WHAT TO WORK ON:
Reproduce the material below line for line, keeping every word, number, and punctuation mark unchanged.

SUPPLIED INFORMATION:
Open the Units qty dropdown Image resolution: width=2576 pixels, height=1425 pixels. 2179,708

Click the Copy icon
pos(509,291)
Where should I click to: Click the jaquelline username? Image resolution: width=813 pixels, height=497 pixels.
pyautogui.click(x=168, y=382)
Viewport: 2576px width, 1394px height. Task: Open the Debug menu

SOLUTION TO THIS TASK:
Open the Units qty dropdown Image resolution: width=2576 pixels, height=1425 pixels. 2179,708

Click the Copy icon
pos(509,291)
Where should I click to: Click the jaquelline username? Image resolution: width=813 pixels, height=497 pixels.
pyautogui.click(x=168, y=382)
Viewport: 2576px width, 1394px height. Task: Open the Debug menu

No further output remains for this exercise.